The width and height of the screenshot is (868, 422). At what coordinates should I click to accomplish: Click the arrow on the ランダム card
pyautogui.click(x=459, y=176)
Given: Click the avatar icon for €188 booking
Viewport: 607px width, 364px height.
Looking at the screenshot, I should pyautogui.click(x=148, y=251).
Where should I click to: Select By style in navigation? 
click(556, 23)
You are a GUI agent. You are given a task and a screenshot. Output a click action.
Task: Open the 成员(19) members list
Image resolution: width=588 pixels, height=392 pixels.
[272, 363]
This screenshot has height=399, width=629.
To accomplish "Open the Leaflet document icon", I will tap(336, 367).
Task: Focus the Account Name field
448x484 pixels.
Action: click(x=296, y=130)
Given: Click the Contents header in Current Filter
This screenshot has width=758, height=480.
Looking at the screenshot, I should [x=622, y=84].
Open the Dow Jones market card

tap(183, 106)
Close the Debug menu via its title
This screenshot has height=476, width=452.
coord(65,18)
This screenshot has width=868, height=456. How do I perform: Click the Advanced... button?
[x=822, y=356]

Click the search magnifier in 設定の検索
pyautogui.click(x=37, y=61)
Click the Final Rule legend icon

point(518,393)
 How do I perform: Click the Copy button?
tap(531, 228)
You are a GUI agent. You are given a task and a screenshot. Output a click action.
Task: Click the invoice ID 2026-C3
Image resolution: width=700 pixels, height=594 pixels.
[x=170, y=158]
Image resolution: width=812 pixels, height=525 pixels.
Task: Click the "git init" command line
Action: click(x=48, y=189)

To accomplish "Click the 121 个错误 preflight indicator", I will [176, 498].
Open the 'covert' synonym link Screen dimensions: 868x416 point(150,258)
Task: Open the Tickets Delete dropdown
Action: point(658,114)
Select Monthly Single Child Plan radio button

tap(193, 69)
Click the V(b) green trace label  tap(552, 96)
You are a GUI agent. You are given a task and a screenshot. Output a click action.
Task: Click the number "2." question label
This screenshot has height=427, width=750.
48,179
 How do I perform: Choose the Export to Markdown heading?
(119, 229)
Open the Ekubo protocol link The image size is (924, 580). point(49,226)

Your assignment
Copy out the entries from the material above, matching each one exactly.

Answer below
The width and height of the screenshot is (868, 422). At what coordinates should I click to accomplish: Click the arrow on the ランダム card
pyautogui.click(x=459, y=176)
Given: Click the avatar icon for €188 booking
Viewport: 607px width, 364px height.
Looking at the screenshot, I should pyautogui.click(x=148, y=251).
Where should I click to: Select By style in navigation? 
click(556, 23)
You are a GUI agent. You are given a task and a screenshot. Output a click action.
Task: Open the 成员(19) members list
Image resolution: width=588 pixels, height=392 pixels.
[272, 363]
This screenshot has height=399, width=629.
To accomplish "Open the Leaflet document icon", I will tap(336, 367).
Task: Focus the Account Name field
448x484 pixels.
Action: click(x=296, y=130)
Given: Click the Contents header in Current Filter
This screenshot has width=758, height=480.
Looking at the screenshot, I should [x=622, y=84].
Open the Dow Jones market card

tap(183, 106)
Close the Debug menu via its title
This screenshot has height=476, width=452.
coord(65,18)
This screenshot has width=868, height=456. How do I perform: Click the Advanced... button?
[x=822, y=356]

Click the search magnifier in 設定の検索
pyautogui.click(x=37, y=61)
Click the Final Rule legend icon

point(518,393)
 How do I perform: Click the Copy button?
tap(531, 228)
You are a GUI agent. You are given a task and a screenshot. Output a click action.
Task: Click the invoice ID 2026-C3
Image resolution: width=700 pixels, height=594 pixels.
[x=170, y=158]
Image resolution: width=812 pixels, height=525 pixels.
Task: Click the "git init" command line
Action: click(x=48, y=189)

To accomplish "Click the 121 个错误 preflight indicator", I will [176, 498].
Open the 'covert' synonym link Screen dimensions: 868x416 point(150,258)
Task: Open the Tickets Delete dropdown
Action: point(658,114)
Select Monthly Single Child Plan radio button

tap(193, 69)
Click the V(b) green trace label  tap(552, 96)
You are a GUI agent. You are given a task and a screenshot. Output a click action.
Task: Click the number "2." question label
This screenshot has height=427, width=750.
48,179
 How do I perform: Choose the Export to Markdown heading?
(119, 229)
Open the Ekubo protocol link The image size is (924, 580). point(49,226)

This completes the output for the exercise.